Can neo-pagans and Catholics share the same worship space?


#1

I am a member of the Catholic church at an Air Force base chapel. The chapel is a building shared with Protestants. Jewish and Muslim worship is also held there, though not regularly for the two, because of lack of participation. It is designed so that all the “Catholic stuff” such as holy water fonts, a crucifix, etc., fold into the walls. There is also a Blessed Sacrament chapel in a lockable room which also has a baptismal font. I have never witnessed any litugical abuse or felt anything was distasteful about the Mass held on base. My husband and I feel called to support the Catholic presence at our base, and enjoy worshiping with our military community. One of the wonderful benefits is the opportunity for joint efforts between the various religions! We often work together to have fundraisers, carnivals, etc.

I actually now have, what I feel, are valid concerns. I just read in the base paper that the “Neo-Pagan earth-based faith group will meet Aug. 28 at 7:00 PM in chapel two”… where we go to Mass! I find this disturbing! I have no problem sharing my worship space at the base chapel with Protestants, Jews, and Muslims, although I may disagree with their theology, we are at least all worshiping God, and we show respect to one another.

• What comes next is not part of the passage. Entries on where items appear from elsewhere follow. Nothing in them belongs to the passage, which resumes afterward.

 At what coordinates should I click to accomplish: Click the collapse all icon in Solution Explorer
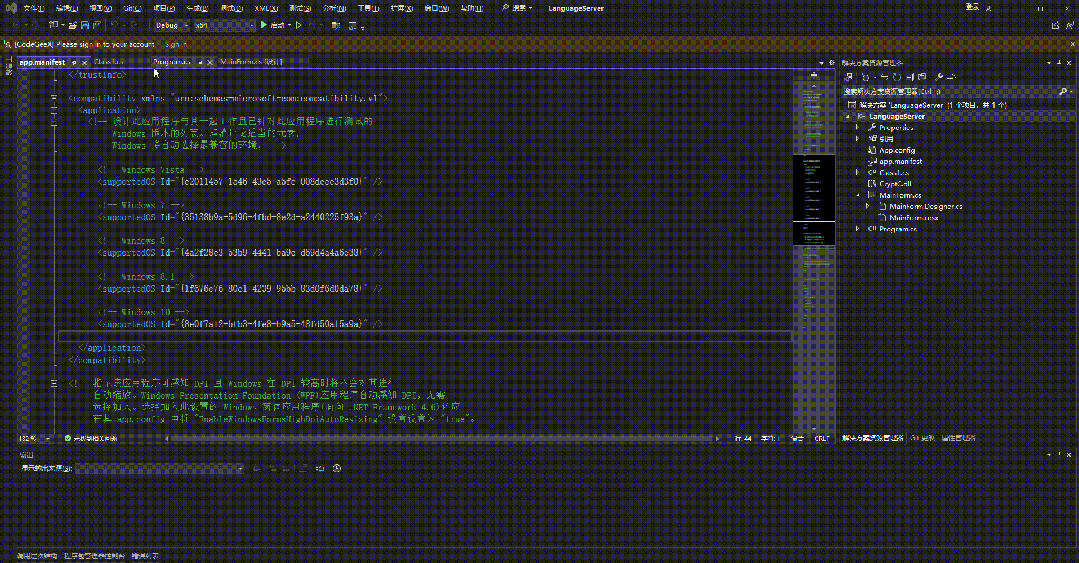coord(910,77)
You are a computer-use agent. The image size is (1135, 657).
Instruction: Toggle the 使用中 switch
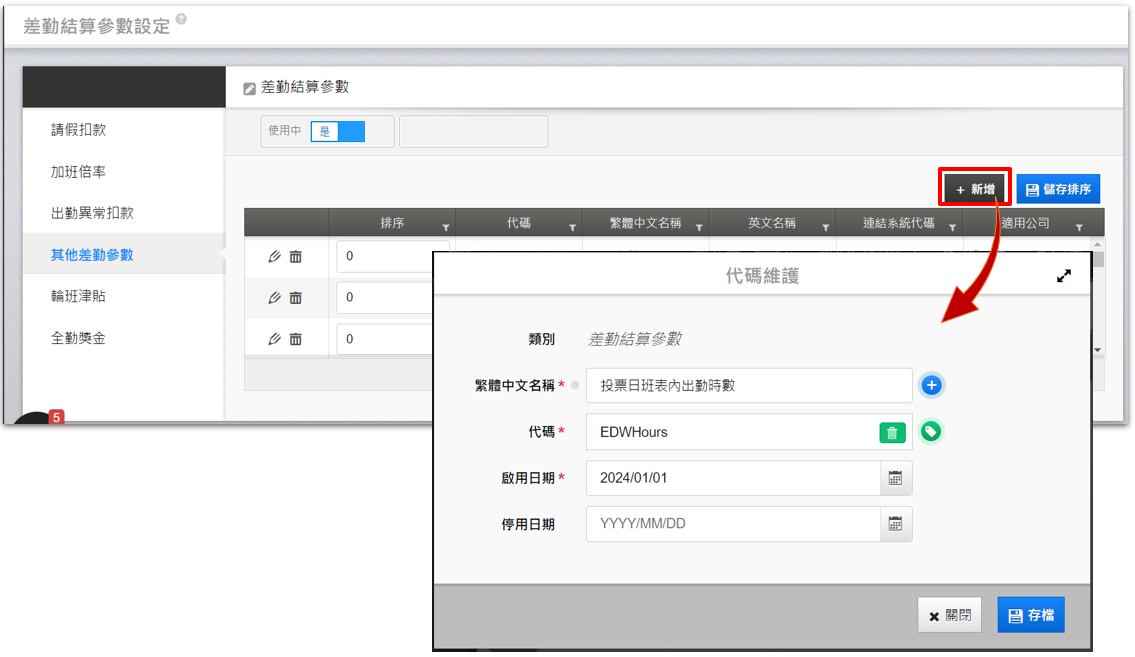338,131
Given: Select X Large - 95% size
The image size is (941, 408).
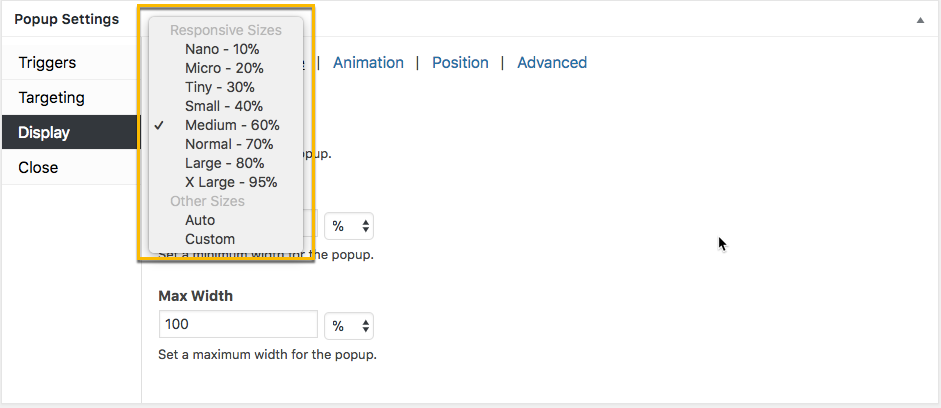Looking at the screenshot, I should (231, 182).
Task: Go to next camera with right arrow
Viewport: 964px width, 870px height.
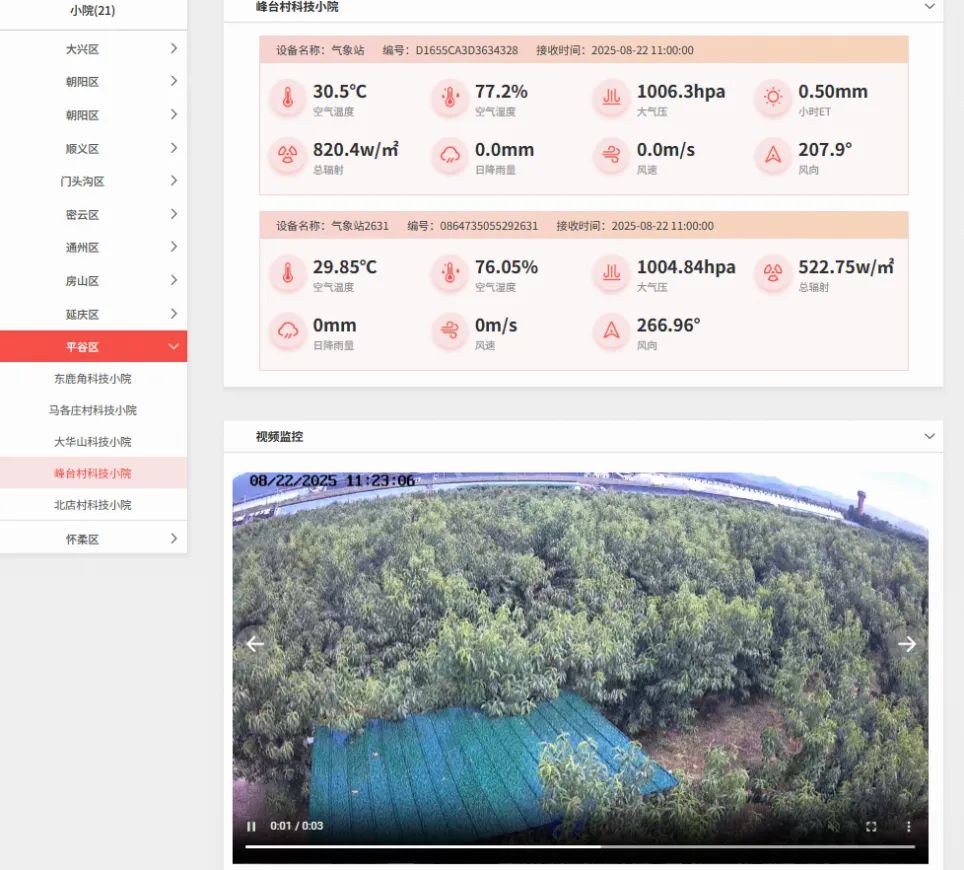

I find it disturbing and sacriligious that we will now be sharing space with pagans who will be worshiping gods and goddess and nature and possibly performing witchcraft and spells. I am sure that some of them are witches because I have met a few women who are in this group and practice witchcraft, they are in a coven together. I am floored. I believe in freedom of religion, even on a military base, but I feel strongly that our base chapel should be reserved for God. I feel it lowers the status of God in the minds of the military personnel for Him to be worshiped in a place were false gods and goddesses and who knows what else is worshiped. Above all I want to be pleasing to God and am unsure whether standing idly by and letting this take place would be.

They have been meeting in another location until now and the use of the chapel is a breakthrough for them because they want the accepted status of their religion. They really don’t NEED the space, they are making a statement. They have the freedom to meet at other locations. I don’t want to leave my parish, especially at a time like this! What is your advice on how I should handle this? Is it a violation or abuse for Mass to be held in the same location?


#2

The first thing to do would be to find out who has jurisdiction over the chapel on this base. Is it provided by the military for the use of all religious groups who request it, or is it provided by the Archdiocese for the Military Services, USA, for the use of Catholic military personnel and shared by the Archdiocese with non-Catholics and non-Christians?

If the chapel’s jurisdiction belongs to the military, your chaplain may only have three courses of action: one, to protect the Blessed Sacrament and the Catholic liturgical vessels that are stored in the chapel; two, to discern, perhaps with the help of an attorney, whether there are legal grounds to challenge this group’s claim to be an authentic religious body. If there are no such legal grounds, then all that your chaplain may be able to do in the short term is to make sure that the Blessed Sacrament and the Catholic liturgical vessels are protected.

The third course of action may have to be a long-term solution: The chaplain may need to request of the Archdiocese that separate facilities be obtained for Catholic personnel’s worship, to be under the jurisdiction of the Archdiocese.

If the chapel’s jurisdiction belongs to the Archdiocese, your chaplain can petition the Archdiocese to disallow continued space-sharing in the chapel with non-Catholic and non-Christian groups, on the grounds that the Archdiocese can no longer ensure that Catholic worship will be protected if any and all non-Catholic and/or non-Christian groups are going to expect accommodation for their rituals, some of which may be antithetical to Christian sensibilities.

In any event, you should suggest to your chaplain that he consult with the Archdiocese for how to best protect the Blessed Sacrament and Catholic liturgical vessels in the interim while a long-term solution is being planned.